Banks Still Screwing Customers By Piling On Overdraft Fees
A Citizens Bank customer who overdraws his or her account by $10 incurs an initial penalty fee of $25. If that overdraft and fee go unpaid for at least six days, the company charges an additional $35. If it's not repaid for at least 10 days, the customer can rack up $109 in penalties on that single overdraft.
Banks describe such programs as "courtesy protection." I describe it as usury. In September, a slew of financial companies changed their overdraft practices to stem public furor over these punitively high fees and, more specifically, in hopes of weakening support for proposed legislation capping such charges. The Federal Reserve in November also passed rules requiring bank customers to "opt in" to overdraft protection programs.
On the whole, that's good. But it doesn't resolve the fundamental problem with overdraft fees: They remain outrageously high, and banks aren't restricted in how many times customers may be charged. In the U.S., 60 percent of the largest banks charge additional fees when an overdraft and the resulting fee aren't repaid within a few days, according to the Consumer Federation of America. Writes the group:
Overdraft fees bear no relationship to the amount of credit extended when banks cover overdrafts. According to the FDIC, the typical debit card overdraft is $20, far less than the typical $35 fee big banks charge per overdraft. There are currently no limits on the dollar amount that banks may charge when customers are permitted to overdraw an account.For that, frighteningly enough, we have to rely on Congress. Two proposed bills -- the FAIR Coverage Act and the Overdraft Protection Act of 2009 -- would do much to curb overdraft fees. Banks could charge only one overdraft fee per month, or six annually, and fees would be more proportional to the costs.

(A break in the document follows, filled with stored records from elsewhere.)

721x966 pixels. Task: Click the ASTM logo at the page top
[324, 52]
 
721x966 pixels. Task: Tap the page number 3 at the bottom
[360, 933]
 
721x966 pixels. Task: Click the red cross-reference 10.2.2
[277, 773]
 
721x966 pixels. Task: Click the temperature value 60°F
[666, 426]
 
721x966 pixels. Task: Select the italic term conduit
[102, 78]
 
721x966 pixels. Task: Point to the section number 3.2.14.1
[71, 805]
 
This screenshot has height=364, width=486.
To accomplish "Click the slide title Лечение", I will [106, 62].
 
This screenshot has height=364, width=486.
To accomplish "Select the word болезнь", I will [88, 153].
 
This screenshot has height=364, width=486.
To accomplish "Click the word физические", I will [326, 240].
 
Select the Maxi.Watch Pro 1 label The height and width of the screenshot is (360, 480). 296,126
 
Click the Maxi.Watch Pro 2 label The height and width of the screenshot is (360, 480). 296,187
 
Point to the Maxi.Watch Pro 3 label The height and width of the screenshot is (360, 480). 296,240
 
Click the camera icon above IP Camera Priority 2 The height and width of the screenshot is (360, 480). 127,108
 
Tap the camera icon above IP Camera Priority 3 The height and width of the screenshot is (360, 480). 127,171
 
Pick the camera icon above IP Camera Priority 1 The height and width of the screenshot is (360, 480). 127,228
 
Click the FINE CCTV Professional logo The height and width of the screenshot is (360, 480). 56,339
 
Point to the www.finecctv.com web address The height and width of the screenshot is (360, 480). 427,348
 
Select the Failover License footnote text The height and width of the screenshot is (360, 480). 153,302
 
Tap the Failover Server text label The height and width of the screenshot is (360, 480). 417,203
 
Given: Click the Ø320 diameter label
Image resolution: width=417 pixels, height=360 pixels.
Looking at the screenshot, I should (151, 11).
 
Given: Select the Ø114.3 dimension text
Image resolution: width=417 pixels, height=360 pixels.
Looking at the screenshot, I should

Yet passage of the legislation remains very much in doubt. Many elements of financial reform are in flux, particularly in the Senate where outgoing Connecticut Democrat Chris Dodd is getting wobbly-kneed in the face of strong industry lobbying.
That's especially troubling given that the proposed Consumer Financial Protection Agency appears stillborn. If the CFPA is, as I expect, entombed within one of the existing banking regulation agencies (or scrapped altogether), new laws limiting overdraft fees become that much more important.